Why does my shoulder hurt after chest day?
While there are many different structures that can be producing your pain, most of the time you can get shoulder pain due to one of two (or both!) reasons:
Your form isn’t good (leading to poor loading biomechanics)
You are increasing the weight you’re lifting too quickly (leading to overloading of your muscles or tendons)
Of the different injuries that can occur from doing a bench press with bad form, rotator cuff injuries are the most common. Other injuries that can be caused from lifting with bad form or increasing the weights lifted too quickly include shoulder instability and shoulder impingement. While doing exercises for the specific injuries will be required, correcting your form and updating your workout program will be needed. Its due to this that we always recommend getting your form assessed by a physiotherapist or chiropractor. You may also want to check in with a personal trainer to get your program updated (for better load management).

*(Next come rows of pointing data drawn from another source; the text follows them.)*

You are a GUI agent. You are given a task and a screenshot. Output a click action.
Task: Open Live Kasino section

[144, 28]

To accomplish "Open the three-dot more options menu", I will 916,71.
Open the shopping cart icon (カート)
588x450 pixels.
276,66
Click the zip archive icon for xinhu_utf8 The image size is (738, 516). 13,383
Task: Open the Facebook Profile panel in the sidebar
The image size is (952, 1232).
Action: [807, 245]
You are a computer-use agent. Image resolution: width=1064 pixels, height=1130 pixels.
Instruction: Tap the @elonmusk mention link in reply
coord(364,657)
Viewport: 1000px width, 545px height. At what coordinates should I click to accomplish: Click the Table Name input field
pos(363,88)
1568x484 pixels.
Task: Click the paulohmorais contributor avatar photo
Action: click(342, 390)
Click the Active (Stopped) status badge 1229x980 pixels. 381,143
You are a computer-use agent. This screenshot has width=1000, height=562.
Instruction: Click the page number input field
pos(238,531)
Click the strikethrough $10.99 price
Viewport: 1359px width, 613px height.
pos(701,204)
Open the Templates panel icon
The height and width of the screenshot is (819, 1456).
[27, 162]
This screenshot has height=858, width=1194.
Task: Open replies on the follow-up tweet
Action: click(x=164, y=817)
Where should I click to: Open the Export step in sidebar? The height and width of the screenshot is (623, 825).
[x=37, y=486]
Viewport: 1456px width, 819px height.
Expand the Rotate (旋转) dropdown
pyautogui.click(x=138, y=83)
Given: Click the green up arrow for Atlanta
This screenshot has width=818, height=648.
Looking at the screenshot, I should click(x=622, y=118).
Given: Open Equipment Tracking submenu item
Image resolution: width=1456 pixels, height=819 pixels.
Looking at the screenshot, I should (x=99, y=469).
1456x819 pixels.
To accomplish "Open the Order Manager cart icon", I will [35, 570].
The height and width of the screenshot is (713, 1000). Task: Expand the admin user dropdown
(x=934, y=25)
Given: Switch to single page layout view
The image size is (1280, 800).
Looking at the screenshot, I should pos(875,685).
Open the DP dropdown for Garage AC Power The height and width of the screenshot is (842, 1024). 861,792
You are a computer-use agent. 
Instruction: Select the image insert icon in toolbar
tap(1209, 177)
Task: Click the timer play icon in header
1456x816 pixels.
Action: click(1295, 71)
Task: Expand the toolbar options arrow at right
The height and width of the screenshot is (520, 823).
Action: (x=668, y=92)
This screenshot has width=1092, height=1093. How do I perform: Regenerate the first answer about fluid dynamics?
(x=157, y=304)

Aside from seeking professional help, our goal today is to identify some of the reasons why you’re getting shoulder pain when doing chest flys or shoulder pain when pressing. First things first, let’s take a look at some common errors in form that might be increasing your risk to injury.
Shoulder pain from bench pressing with arms flared out
One of the most common causes of getting pain at the front of the shoulder with a dumbbell press or barbell bench press is pressing with your arms too flared out. This generally occurs when the abduction angle of your shoulder is greater than 45 degrees. Since it is fairly difficult to spot check your own form, an easy way is to look at where the bar sits a the bottom position of your press. While resting at the bottom position, the barbell should be level with your lower pectoral line. If your shoulders are too abducted the bar will lie closer to your shoulder line.
The most common injury with this type of lifting pattern is shoulder impingement or osteolysis of the distal clavicle. Both of these conditions can trigger pain during or after doing chest exercises. This can cause both right shoulder pain after a chest workout and left shoulder pain after a chest workout depending on which arm (or both) is lifting with improper mechanics.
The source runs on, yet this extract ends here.